Pull every line of text from the data below and reproduce it word for word, leaving out the pictures.

— Start —

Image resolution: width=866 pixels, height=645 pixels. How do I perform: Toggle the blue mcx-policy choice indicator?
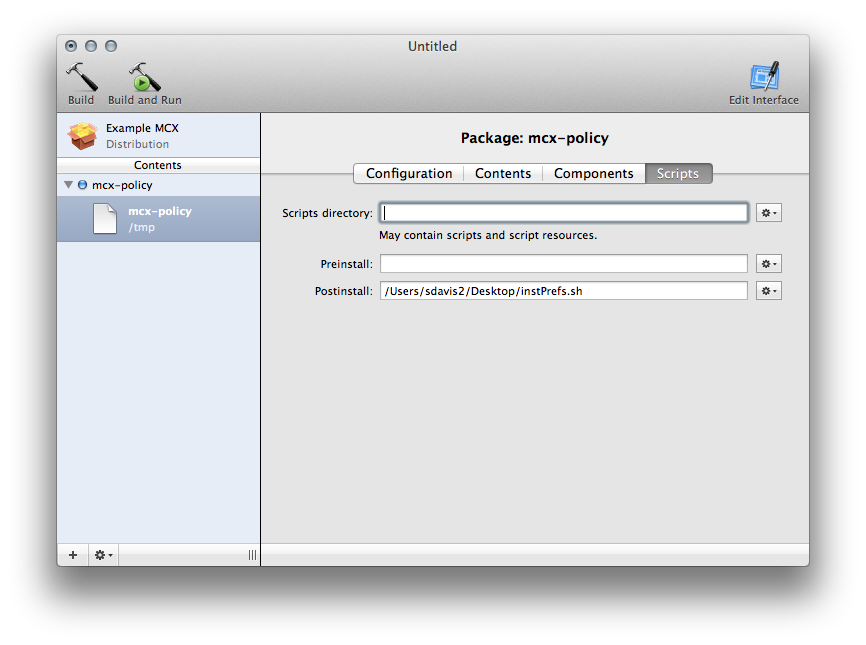82,184
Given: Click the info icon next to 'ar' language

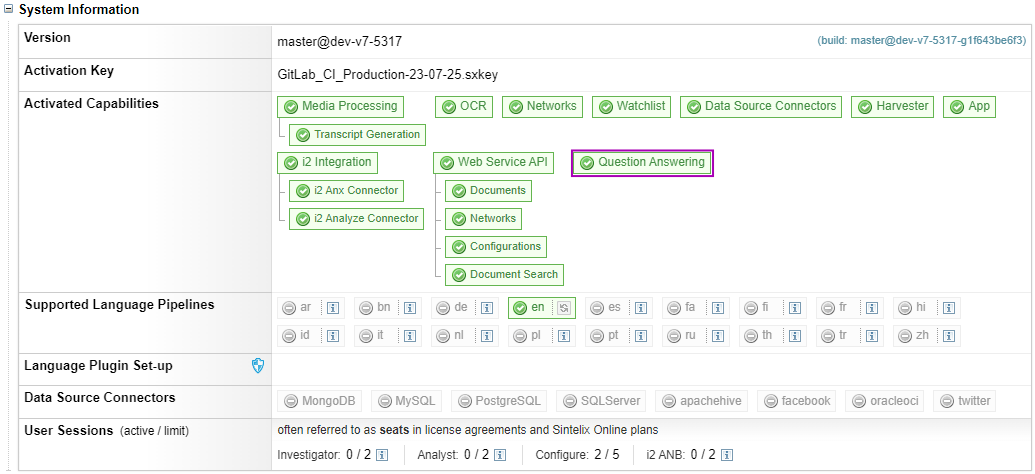Looking at the screenshot, I should coord(334,308).
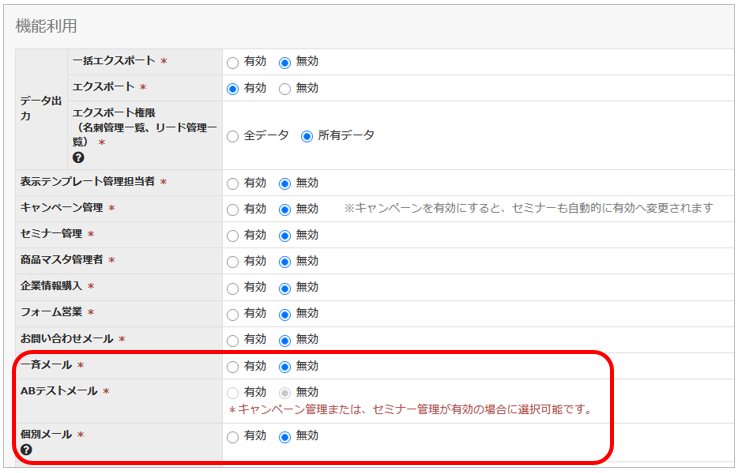Select 無効 for エクスポート
The width and height of the screenshot is (738, 473).
285,88
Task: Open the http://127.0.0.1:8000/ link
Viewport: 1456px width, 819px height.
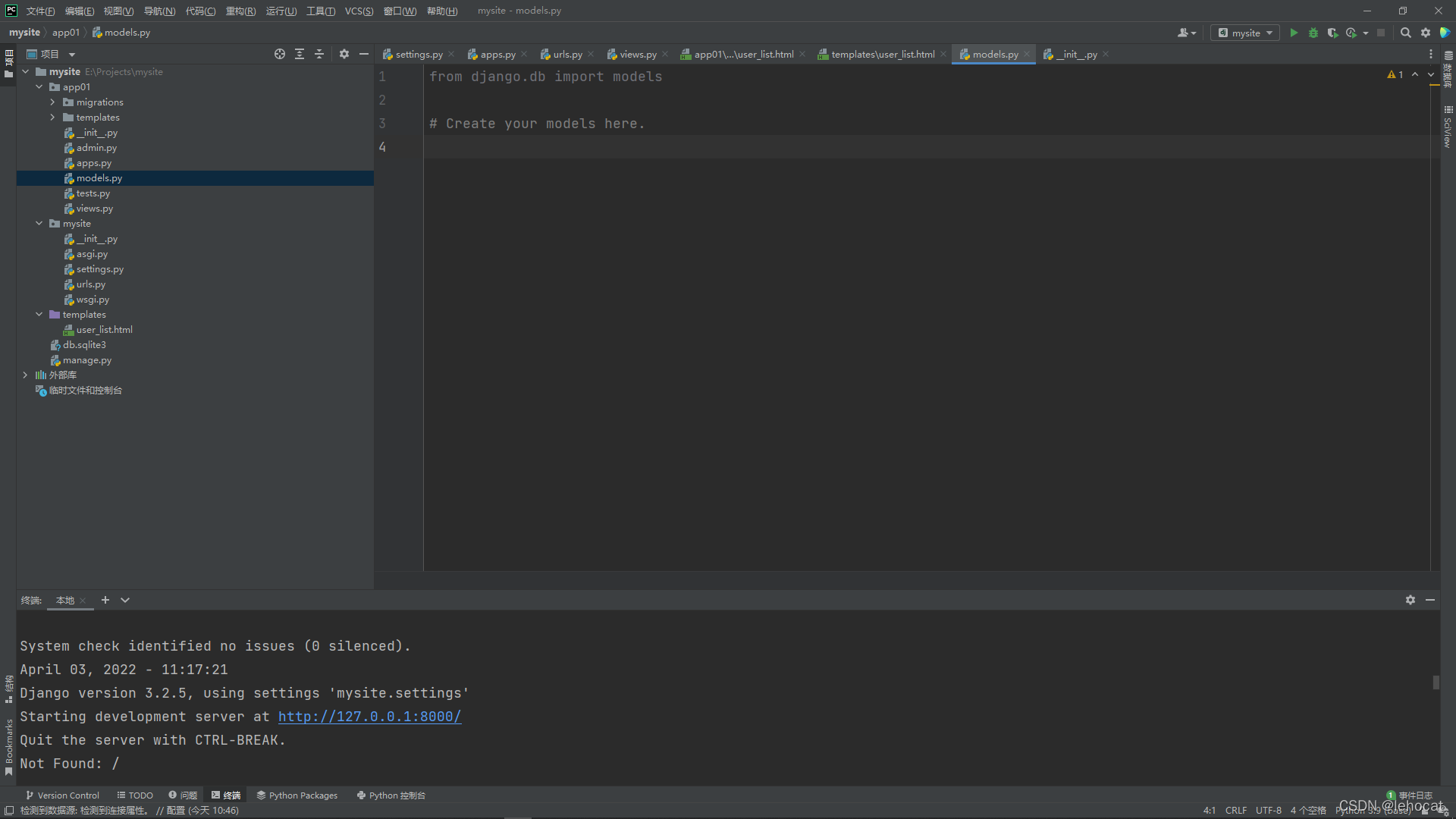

— End —

## RESULT
Image resolution: width=866 pixels, height=645 pixels. How do I perform: Toggle the blue mcx-policy choice indicator?
82,184
Given: Click the info icon next to 'ar' language

Looking at the screenshot, I should coord(334,308).
Select 無効 for エクスポート
The width and height of the screenshot is (738, 473).
285,88
Task: Open the http://127.0.0.1:8000/ link
Viewport: 1456px width, 819px height.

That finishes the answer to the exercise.